Dancer Escapes Scars with Single-Incision Laparoscopy
May 25, 2011
Topics: Mind and Body
When you're a belly dancer, the area around your navel gets a lot of attention. Surgical scars are something most dancers want to avoid. So who better to do your serious abdominal surgery than another dancer who can empathize with your concerns and perform single-incision laparoscopy?
Dental hygienist Angie Carpenter suffered from painful, frequent menstrual periods, causing her to miss days of work each month. Her patients are scheduled six months out and missing work makes it challenging to fit everyone in.
The severe pain and heavy bleeding also forced her to sit out of belly dancing practice and postpone weekend motorcycle rides. At age 37, Angie was weak, anemic and not enjoying life as fully as she would like.

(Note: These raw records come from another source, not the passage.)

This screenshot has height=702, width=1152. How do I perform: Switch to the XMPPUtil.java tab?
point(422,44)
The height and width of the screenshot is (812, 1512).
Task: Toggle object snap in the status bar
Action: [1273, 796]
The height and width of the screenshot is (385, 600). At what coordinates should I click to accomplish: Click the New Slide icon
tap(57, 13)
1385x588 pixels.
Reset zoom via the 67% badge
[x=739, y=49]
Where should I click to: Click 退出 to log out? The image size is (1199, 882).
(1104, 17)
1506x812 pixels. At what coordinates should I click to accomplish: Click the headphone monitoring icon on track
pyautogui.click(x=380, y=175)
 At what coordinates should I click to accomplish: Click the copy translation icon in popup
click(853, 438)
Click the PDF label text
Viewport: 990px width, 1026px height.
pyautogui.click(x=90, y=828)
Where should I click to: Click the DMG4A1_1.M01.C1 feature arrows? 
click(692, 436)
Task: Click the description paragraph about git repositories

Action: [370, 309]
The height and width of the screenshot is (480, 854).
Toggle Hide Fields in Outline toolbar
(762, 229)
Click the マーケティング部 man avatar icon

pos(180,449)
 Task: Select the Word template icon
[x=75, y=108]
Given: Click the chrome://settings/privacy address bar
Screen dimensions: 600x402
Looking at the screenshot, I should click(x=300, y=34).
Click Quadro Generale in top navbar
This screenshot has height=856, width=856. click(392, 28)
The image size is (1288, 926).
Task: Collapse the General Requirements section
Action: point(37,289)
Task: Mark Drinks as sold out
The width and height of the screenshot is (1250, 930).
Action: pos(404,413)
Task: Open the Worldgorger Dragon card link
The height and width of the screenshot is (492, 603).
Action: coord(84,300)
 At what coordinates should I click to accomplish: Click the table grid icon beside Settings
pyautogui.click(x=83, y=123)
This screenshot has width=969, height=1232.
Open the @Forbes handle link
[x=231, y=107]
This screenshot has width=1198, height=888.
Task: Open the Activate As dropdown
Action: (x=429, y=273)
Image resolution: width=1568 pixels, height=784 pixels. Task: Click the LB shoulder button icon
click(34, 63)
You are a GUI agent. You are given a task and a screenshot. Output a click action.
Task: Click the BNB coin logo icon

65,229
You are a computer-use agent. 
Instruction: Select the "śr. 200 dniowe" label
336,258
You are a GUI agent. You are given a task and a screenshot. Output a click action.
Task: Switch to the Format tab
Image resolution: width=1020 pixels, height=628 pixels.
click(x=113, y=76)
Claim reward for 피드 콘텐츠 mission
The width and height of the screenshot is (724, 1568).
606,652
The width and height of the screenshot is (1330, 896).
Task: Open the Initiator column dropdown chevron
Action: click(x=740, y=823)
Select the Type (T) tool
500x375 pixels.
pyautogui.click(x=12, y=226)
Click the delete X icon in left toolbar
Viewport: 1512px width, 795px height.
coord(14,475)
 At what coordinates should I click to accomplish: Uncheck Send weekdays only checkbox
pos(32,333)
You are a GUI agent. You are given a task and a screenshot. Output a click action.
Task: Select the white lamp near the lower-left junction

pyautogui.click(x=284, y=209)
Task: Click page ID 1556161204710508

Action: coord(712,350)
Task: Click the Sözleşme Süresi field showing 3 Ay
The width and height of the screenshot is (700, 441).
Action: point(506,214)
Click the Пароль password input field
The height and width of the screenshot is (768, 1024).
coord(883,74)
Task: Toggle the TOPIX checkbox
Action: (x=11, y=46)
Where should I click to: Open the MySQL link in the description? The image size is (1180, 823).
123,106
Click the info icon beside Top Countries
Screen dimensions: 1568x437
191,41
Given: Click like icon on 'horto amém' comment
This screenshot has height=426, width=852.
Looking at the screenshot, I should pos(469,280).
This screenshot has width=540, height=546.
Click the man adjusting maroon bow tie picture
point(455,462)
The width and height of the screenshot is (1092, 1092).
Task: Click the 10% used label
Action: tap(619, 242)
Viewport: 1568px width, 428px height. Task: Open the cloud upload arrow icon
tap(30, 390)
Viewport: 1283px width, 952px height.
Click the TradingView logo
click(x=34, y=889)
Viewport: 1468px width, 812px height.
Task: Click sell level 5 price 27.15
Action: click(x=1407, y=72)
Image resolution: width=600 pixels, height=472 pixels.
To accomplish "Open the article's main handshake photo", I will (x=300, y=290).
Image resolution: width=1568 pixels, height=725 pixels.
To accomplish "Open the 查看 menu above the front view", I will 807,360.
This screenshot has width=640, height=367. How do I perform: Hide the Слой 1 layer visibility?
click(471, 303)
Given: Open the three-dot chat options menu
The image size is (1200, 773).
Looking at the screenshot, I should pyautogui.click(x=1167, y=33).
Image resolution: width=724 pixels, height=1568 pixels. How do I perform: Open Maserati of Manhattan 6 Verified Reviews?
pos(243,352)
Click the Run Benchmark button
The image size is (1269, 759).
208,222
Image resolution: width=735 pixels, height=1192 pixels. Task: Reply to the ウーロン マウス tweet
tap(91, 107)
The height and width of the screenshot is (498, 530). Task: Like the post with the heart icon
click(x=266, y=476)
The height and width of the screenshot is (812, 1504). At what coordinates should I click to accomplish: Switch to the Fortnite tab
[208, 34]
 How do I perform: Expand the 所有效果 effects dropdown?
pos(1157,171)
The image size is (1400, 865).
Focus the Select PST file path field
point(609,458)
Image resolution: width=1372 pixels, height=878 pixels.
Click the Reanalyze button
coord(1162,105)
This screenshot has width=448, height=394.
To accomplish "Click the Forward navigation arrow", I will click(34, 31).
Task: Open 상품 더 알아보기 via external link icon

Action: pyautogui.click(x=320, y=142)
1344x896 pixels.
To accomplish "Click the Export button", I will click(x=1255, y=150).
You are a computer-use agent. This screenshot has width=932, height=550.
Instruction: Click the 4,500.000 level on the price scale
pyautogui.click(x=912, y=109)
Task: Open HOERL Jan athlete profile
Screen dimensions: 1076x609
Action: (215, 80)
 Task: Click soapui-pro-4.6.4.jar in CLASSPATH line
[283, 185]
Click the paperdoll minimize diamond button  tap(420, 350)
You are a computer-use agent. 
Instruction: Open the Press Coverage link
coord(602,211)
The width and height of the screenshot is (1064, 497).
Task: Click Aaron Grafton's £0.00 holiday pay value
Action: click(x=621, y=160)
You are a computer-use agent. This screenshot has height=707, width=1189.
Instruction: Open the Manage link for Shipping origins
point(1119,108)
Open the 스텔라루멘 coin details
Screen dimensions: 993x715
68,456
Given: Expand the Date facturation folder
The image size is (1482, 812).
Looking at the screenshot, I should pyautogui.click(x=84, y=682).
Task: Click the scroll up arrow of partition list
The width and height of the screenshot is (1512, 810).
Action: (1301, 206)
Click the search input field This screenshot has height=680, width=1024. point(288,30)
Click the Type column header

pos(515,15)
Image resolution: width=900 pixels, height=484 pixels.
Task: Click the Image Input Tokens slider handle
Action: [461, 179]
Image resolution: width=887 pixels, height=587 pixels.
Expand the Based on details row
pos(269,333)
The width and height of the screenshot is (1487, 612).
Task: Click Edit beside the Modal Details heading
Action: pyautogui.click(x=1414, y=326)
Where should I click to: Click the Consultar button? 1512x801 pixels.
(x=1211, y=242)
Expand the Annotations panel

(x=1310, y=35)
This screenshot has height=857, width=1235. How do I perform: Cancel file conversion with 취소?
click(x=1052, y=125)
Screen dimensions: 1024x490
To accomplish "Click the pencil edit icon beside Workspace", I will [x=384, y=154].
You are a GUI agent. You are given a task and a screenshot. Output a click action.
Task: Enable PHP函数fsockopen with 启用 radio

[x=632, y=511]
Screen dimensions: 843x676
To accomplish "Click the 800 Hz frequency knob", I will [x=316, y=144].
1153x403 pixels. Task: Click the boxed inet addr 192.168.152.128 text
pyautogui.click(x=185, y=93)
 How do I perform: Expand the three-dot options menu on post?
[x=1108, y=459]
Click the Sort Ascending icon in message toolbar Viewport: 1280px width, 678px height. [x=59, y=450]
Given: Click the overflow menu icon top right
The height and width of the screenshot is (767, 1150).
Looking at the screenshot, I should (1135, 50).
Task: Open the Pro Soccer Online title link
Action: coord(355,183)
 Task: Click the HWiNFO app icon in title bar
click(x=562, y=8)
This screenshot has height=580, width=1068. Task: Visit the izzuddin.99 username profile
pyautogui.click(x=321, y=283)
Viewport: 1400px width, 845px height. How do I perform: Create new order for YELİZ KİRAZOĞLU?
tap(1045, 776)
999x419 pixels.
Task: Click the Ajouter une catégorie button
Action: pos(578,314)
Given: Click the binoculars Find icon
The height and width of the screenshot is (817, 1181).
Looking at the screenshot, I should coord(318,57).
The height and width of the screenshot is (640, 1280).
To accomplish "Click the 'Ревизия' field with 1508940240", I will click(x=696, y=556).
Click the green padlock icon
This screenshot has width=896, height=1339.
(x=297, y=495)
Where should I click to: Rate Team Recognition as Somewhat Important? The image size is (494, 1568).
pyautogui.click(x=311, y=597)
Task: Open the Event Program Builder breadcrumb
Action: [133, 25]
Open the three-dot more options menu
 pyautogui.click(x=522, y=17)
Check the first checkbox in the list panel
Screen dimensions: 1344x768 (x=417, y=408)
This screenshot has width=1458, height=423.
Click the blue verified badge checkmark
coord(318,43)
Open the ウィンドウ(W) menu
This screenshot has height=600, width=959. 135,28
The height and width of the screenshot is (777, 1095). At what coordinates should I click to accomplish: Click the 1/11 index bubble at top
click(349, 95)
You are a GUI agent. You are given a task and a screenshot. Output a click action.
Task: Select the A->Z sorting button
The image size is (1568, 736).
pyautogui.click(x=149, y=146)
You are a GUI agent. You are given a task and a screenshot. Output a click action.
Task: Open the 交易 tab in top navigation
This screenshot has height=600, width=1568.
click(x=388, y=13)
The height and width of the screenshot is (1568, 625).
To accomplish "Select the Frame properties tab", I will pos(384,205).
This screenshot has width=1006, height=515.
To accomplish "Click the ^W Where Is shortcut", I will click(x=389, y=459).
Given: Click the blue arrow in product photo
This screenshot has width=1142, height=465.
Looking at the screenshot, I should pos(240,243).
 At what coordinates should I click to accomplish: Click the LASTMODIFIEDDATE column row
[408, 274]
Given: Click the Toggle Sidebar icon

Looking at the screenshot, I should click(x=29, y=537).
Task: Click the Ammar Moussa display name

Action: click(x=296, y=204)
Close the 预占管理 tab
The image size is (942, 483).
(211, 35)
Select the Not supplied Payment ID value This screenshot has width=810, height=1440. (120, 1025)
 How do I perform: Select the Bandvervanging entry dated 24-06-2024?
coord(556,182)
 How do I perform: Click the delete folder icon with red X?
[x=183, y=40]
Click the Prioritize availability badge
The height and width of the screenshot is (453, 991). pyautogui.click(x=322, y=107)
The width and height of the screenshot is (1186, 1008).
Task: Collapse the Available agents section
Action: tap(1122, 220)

In February, she made an appointment to see Dr. Diana Wang, a gynecologist with University of Texas Physicians Group. Dr. Wang, a former dancer with Ballet Austin, listened to Angie's symptoms and laid out all the options to treat her condition. They settled on a hysterectomy.
Angie voiced her concerns about getting back to work quickly and avoiding more scarring on her abdomen. They discussed vaginal, laparoscopic and abdominal hysterectomies. An abdominal hysterectomy could use the same incision from her cesarean section, just above her bikini line and mostly out of sight. However, it takes nearly six weeks to recover.
Although much less invasive, traditional laparoscopy, including newer robotic-assisted laparoscopy, still requires three to four small incisions on the abdomen. In comparison to an abdominal hysterectomy, this approach offers a significantly shorter recovery period. However, it would leave scars higher up on Angie's abdomen, visible with her belly dancing costume.
Dr. Wang also employs single-incision laparoscopy, the latest approach to performing a laparoscopic hysterectomy. It requires only one incision in the belly button, using a device with multiple ports to insert a camera and surgical instruments. There are very few muscles behind the belly button, making recovery much faster. Patients can get back to work and everyday activities within two weeks.
The cosmetic results are very appealing; the incision disappears within the wrinkles of the belly button. However, it's the speedier recovery and decreased risk of infection that is most attractive to Wang and many of her patients.
"If I can do this and it creates a better outcome for the patient, why not?" Dr. Wang said. "Patients experience less pain, benefit from faster healing and the added bonus is that it's aesthetically pleasing."
Dr. Wang, who also serves as assistant professor for The University of Texas Southwestern - Austin, is the first to introduce this newer, single-incision laparoscopic technique to OB/GYN residents at University Medical Center Brackenridge.
"Working with one port can be a difficult skill to master; however, I am extremely pleased with how quickly the residents have adapted to this newer technique," Dr. Wang said.
Dr. Kim Marshall, fourth-year resident, was the first from her class to apply the new skill.
"It requires us to rearrange our minds and think differently," Dr. Marshall said. "We come at tissue from a different angle and use different movements to ensure our instruments are in the right place. I feel fortunate for this opportunity to learn a cutting-edge procedure that improves post-operative results for patients."
Angie elected to have the single-incision laparoscopy in late April. She was back to work within two weeks and walked away without a visible scar.
"This recovery was night and day different from my C-section," Angie added. "The pain was almost non-existent. I stayed one night in the hospital and refused all of my pain medication. The next week I was working in my garden and able to use the elliptical machine at my gym."
Now, only six weeks post-surgery, Angie will perform with her dance group, Desert Passion Middle Eastern Dance Theater, at the Austin Belly Dancing Convention the first week in June.
Diana Wang, MD
Assistant Professor - University of Texas Southwestern Austin Programs
Diana Wang, MD graduated from the Plan II Honors program at UT Austin, then went on to study medicine at the University of Texas Medical Branch in Galveston. She completed her Obstetrics and Gynecology Residency with the UTMB Austin program, and as one of the first resident physicians in the nation to be trained on the Da Vinci Robotic Surgical System, Dr. Wang has special interest and skill in minimally invasive surgery and is committed to staying on the cutting edge of advanced surgical techniques to better women's lives. She is the 2009 recipient of the Arnold P. Gold Foundation Humanism and Excellence in Teaching Award.
As a former dancer with Ballet Austin, Dr. Wang continues to perform and choreograph in her leisure. She is fluent in both Mandarin Chinese and Spanish.